*** Opening Supplied records ***

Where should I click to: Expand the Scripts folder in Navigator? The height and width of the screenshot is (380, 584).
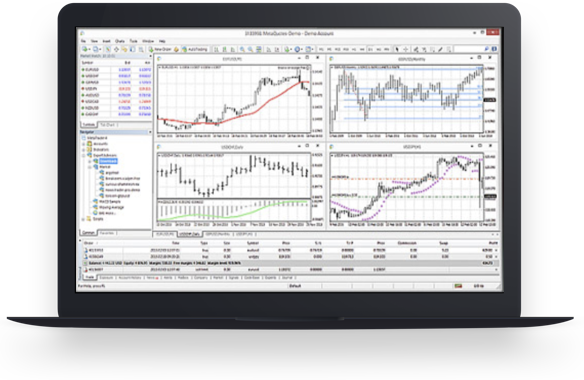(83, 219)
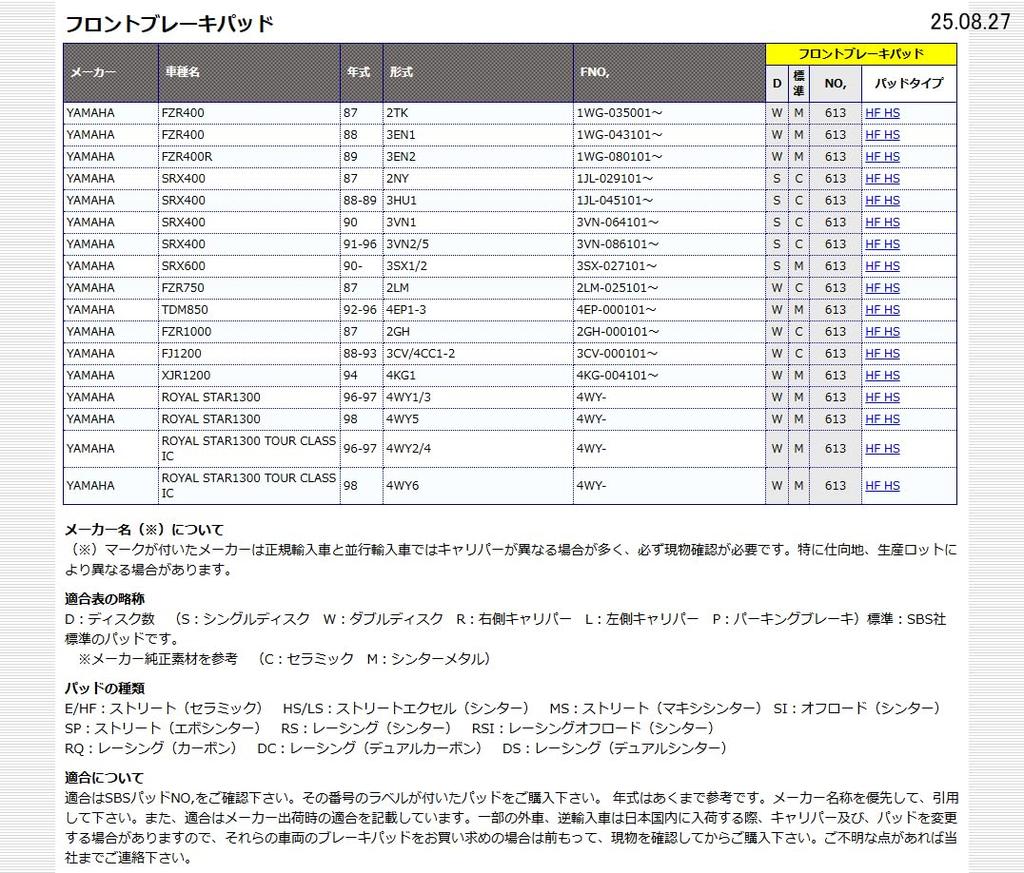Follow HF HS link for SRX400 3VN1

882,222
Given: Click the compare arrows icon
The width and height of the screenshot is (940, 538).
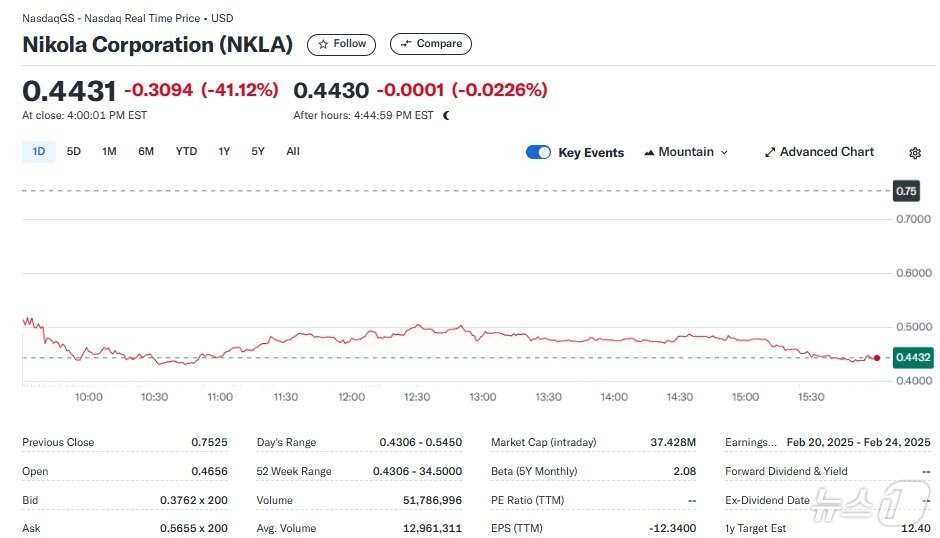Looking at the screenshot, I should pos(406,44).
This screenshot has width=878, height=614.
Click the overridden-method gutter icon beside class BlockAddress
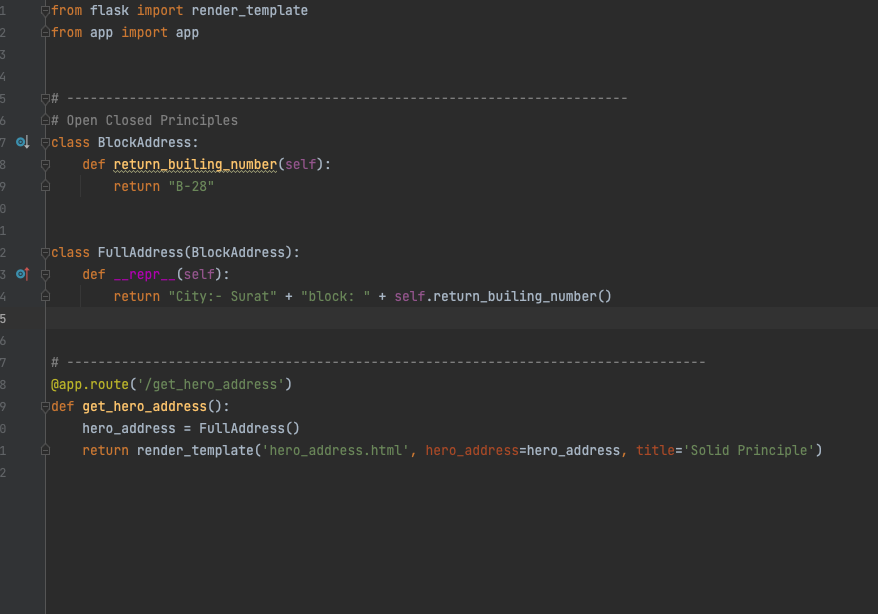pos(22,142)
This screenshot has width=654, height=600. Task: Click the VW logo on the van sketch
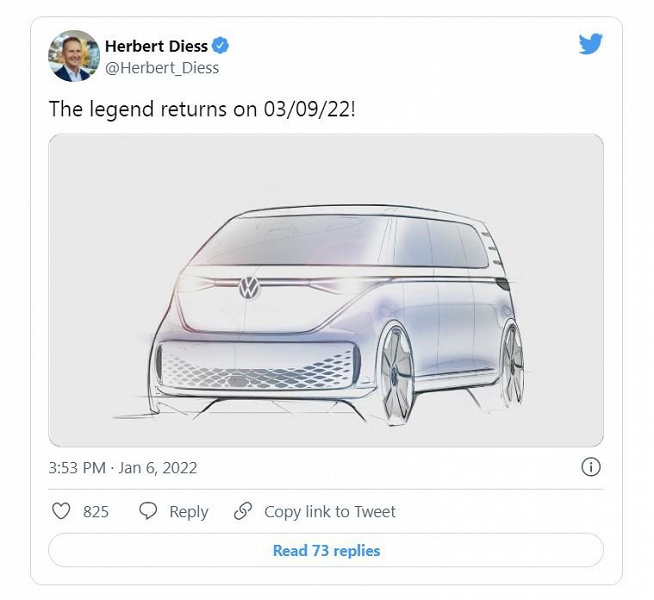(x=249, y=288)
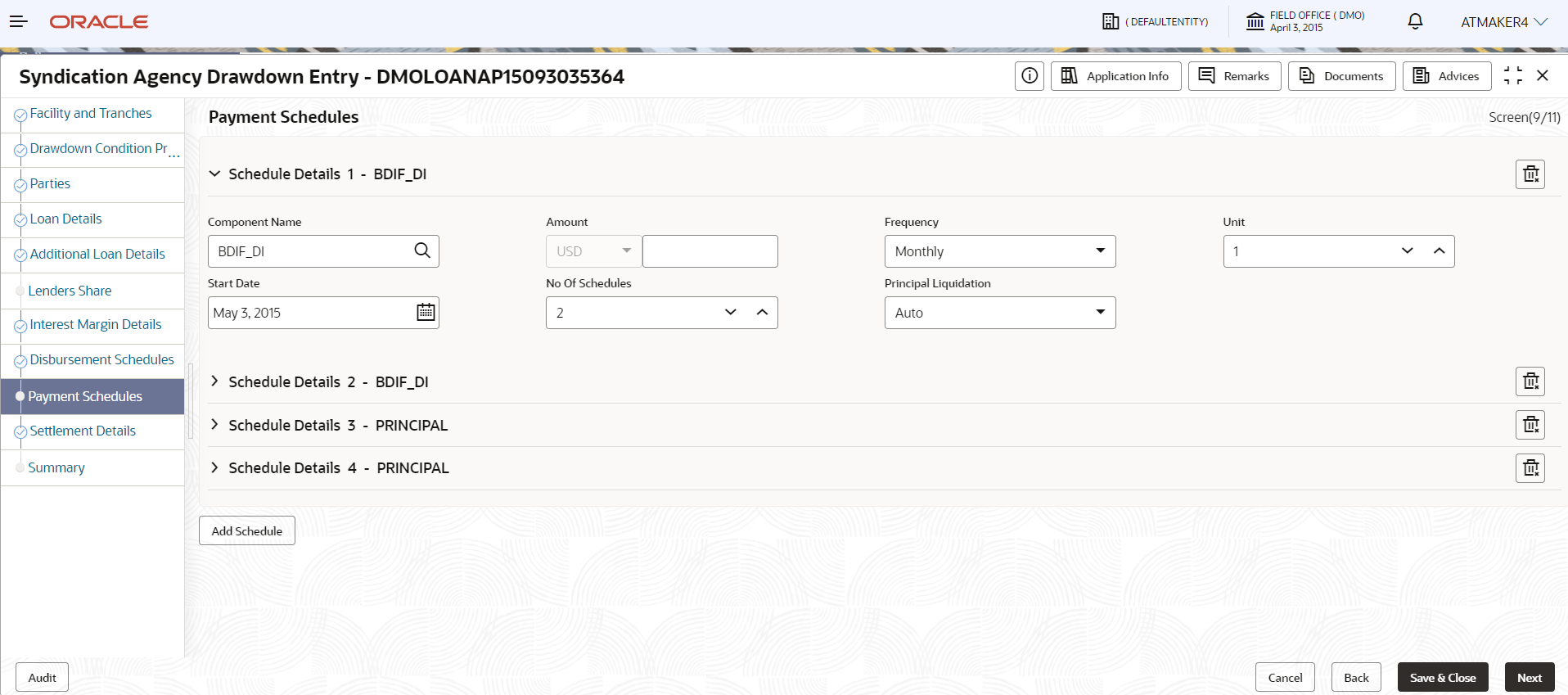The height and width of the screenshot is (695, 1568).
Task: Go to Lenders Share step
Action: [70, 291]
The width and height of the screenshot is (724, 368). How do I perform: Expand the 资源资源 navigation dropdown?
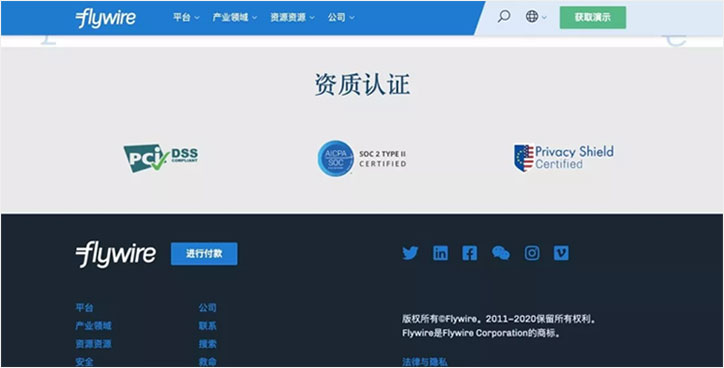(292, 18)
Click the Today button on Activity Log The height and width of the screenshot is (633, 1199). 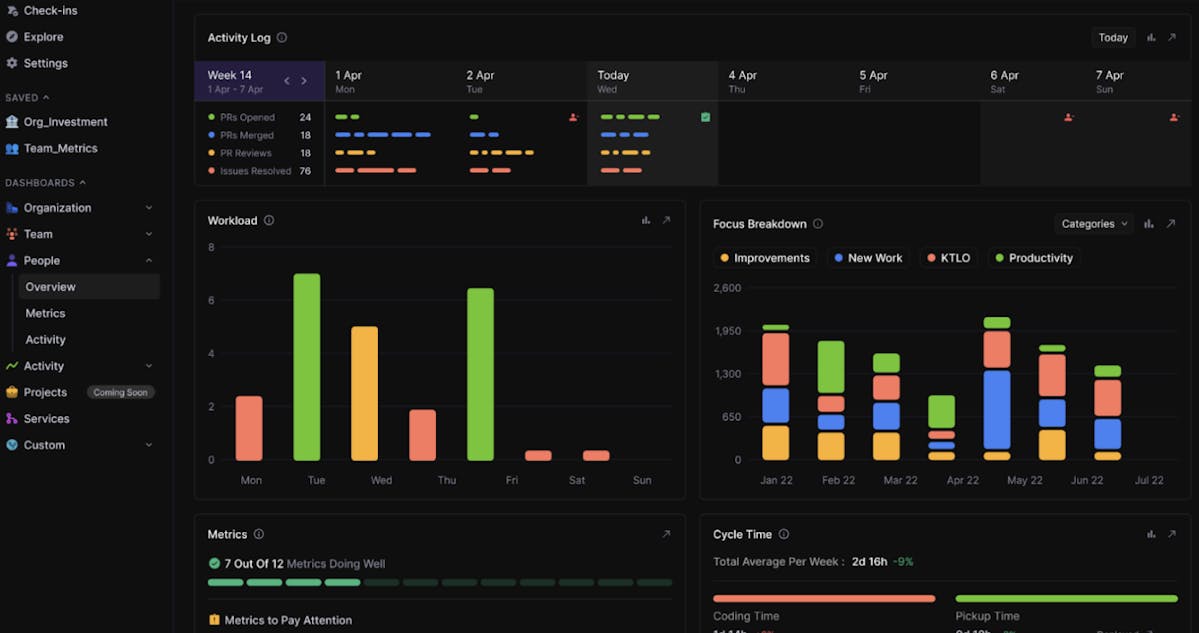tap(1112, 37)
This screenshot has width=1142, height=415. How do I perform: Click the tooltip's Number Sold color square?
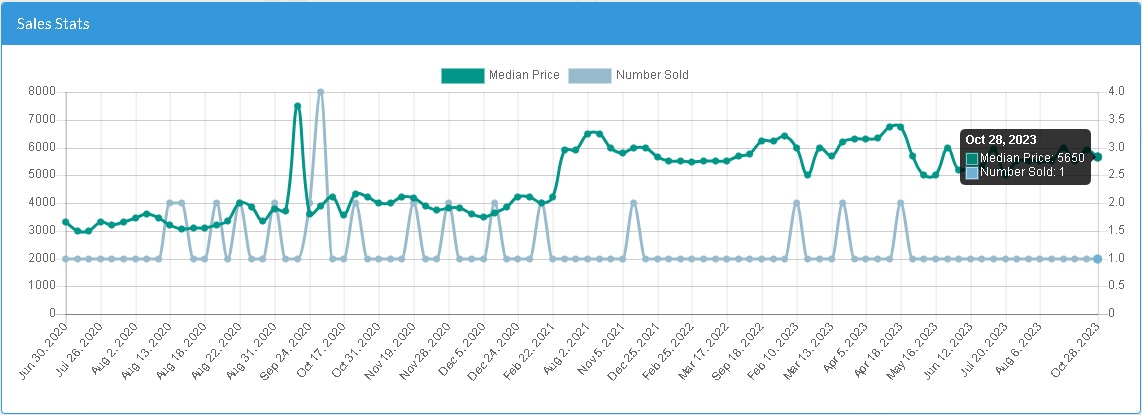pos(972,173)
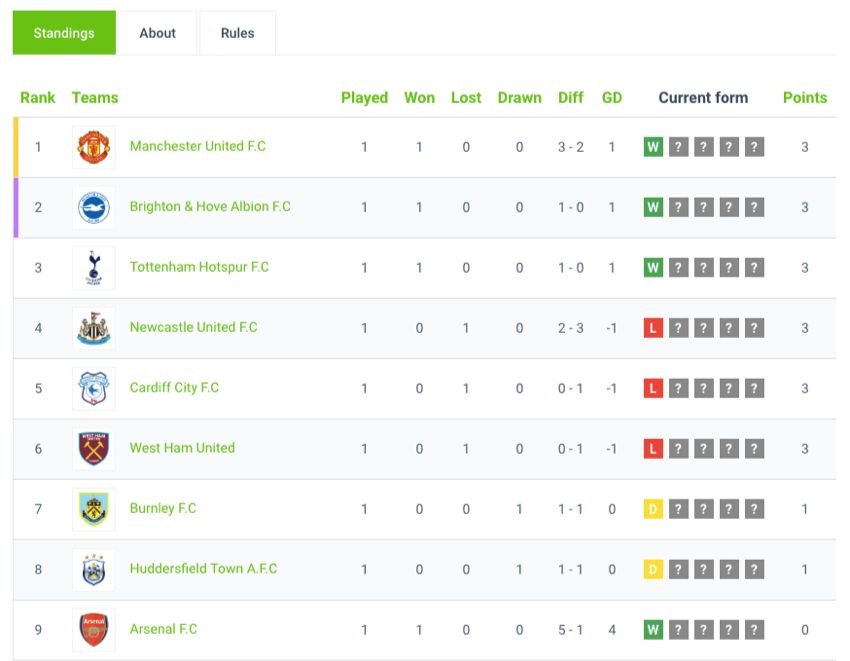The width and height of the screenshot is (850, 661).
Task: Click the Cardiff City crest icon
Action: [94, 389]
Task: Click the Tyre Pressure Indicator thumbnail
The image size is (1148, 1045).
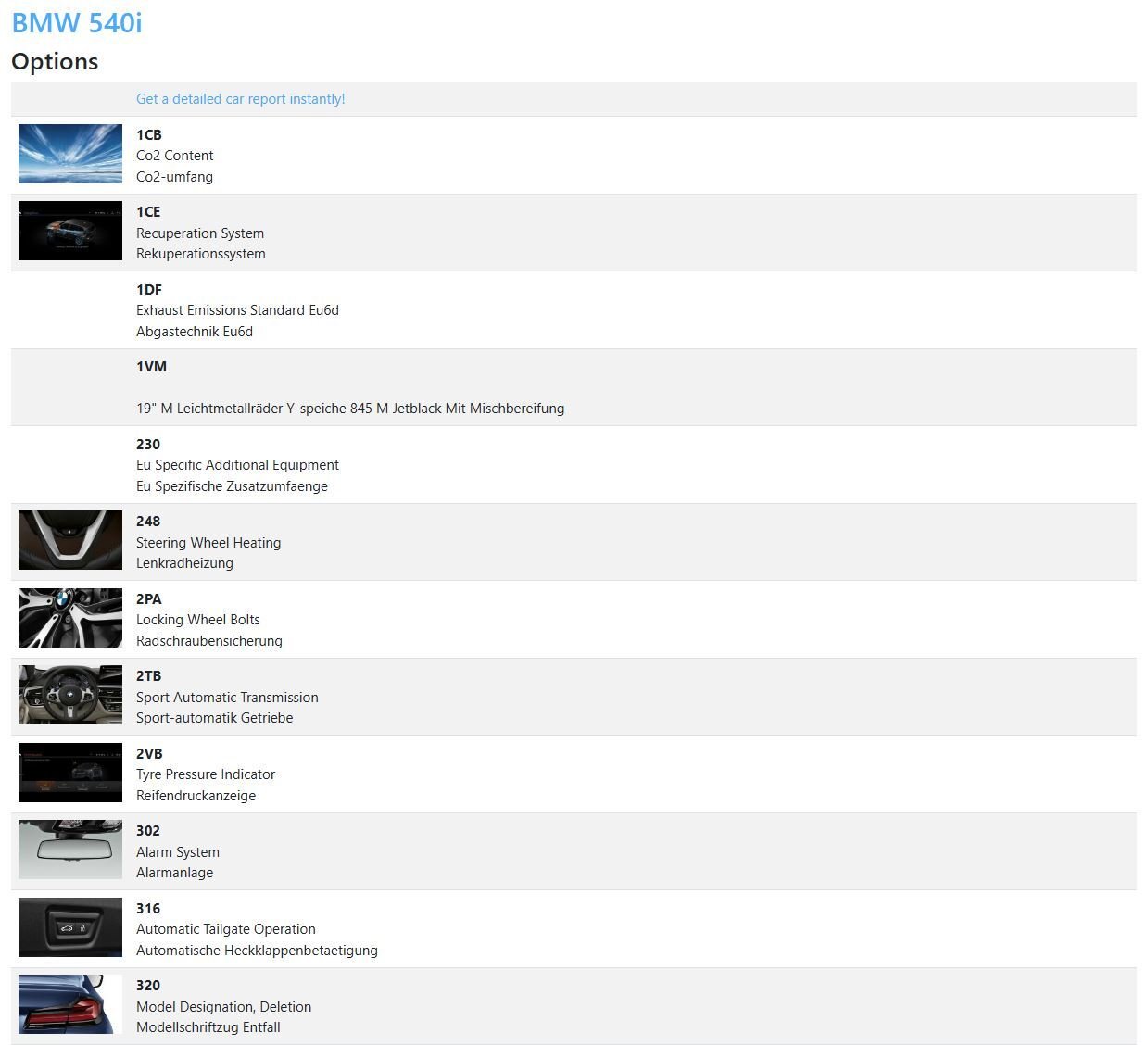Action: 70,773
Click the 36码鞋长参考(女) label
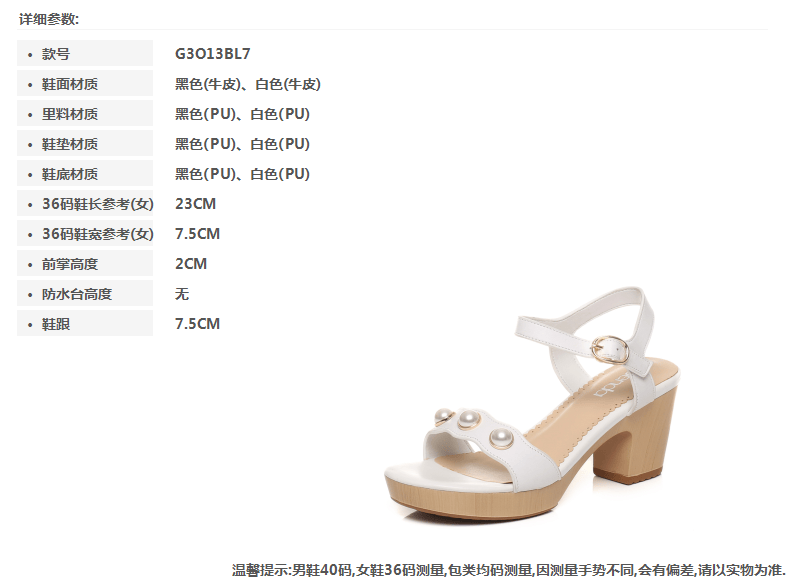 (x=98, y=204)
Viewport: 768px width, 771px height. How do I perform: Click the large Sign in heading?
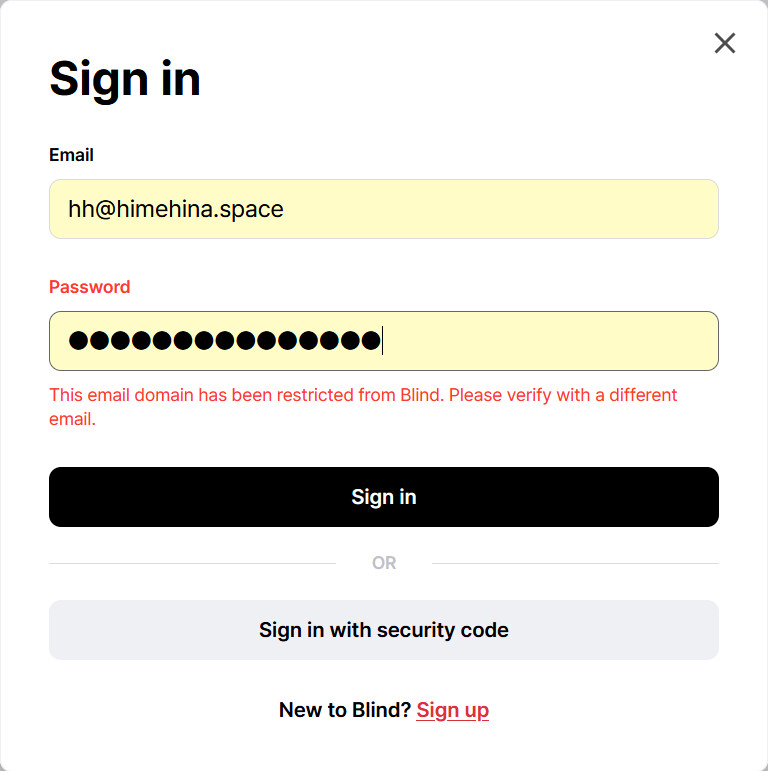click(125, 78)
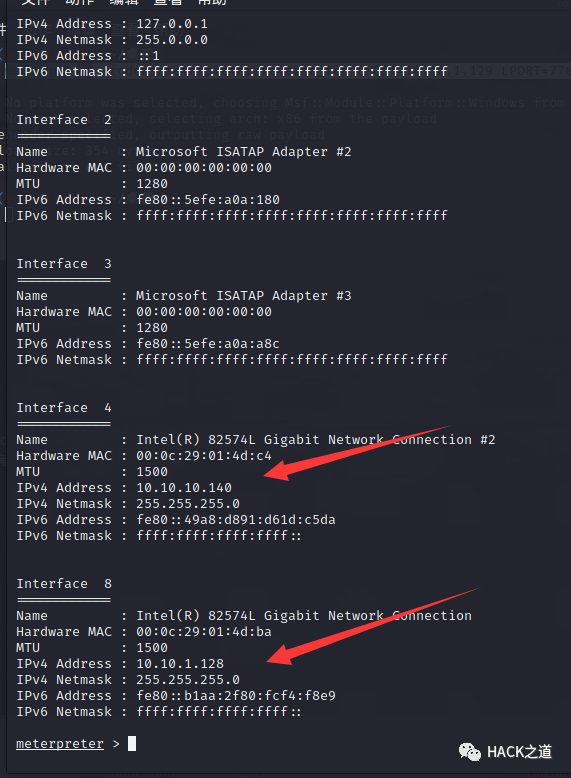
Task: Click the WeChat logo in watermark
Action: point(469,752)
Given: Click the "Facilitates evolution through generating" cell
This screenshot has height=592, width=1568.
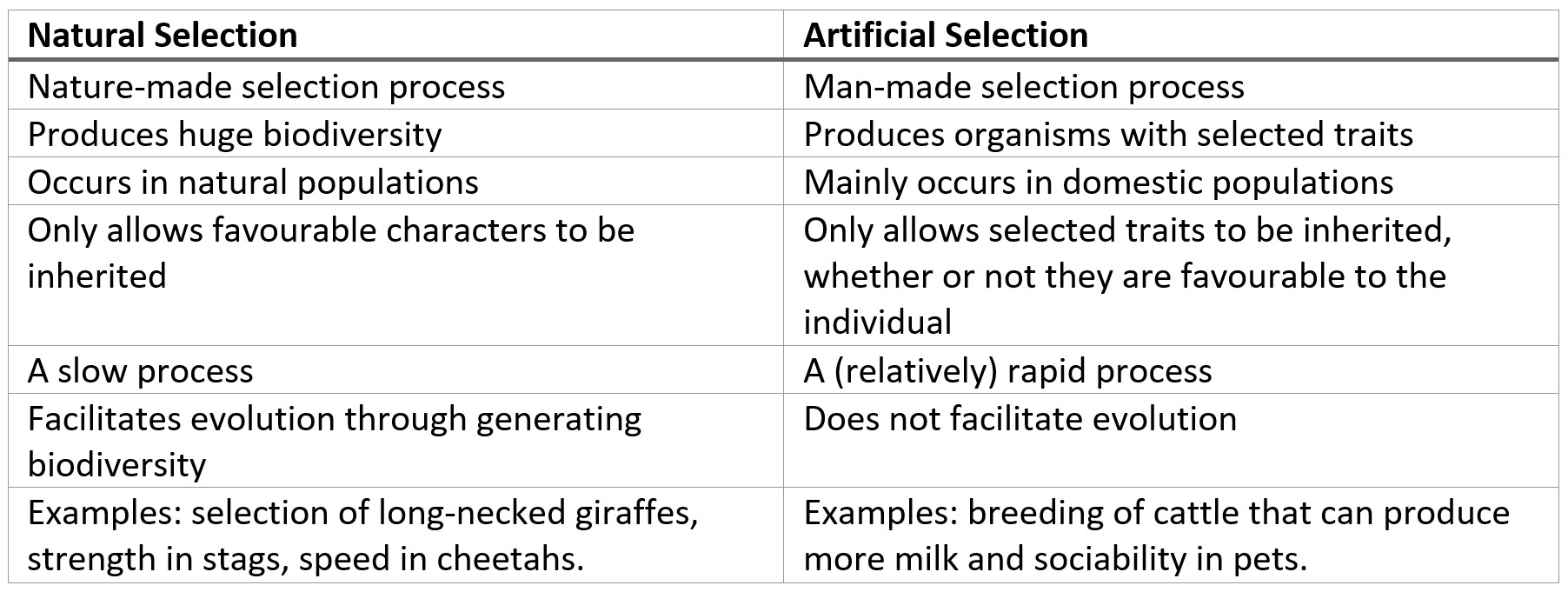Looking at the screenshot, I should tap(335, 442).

*** Closing Supplied records ***

*Work required*. The range to transcribe runs from the line holding "Click the 36码鞋长参考(女) label" through the final line of the data above; copy it exactly and exclude the pictures.

*Exercise output*.
Click the 36码鞋长参考(女) label
 (x=98, y=204)
Viewport: 768px width, 771px height. How do I perform: Click the large Sign in heading?
click(125, 78)
Task: Click the WeChat logo in watermark
Action: point(469,752)
Given: Click the "Facilitates evolution through generating" cell
This screenshot has height=592, width=1568.
Looking at the screenshot, I should tap(335, 442).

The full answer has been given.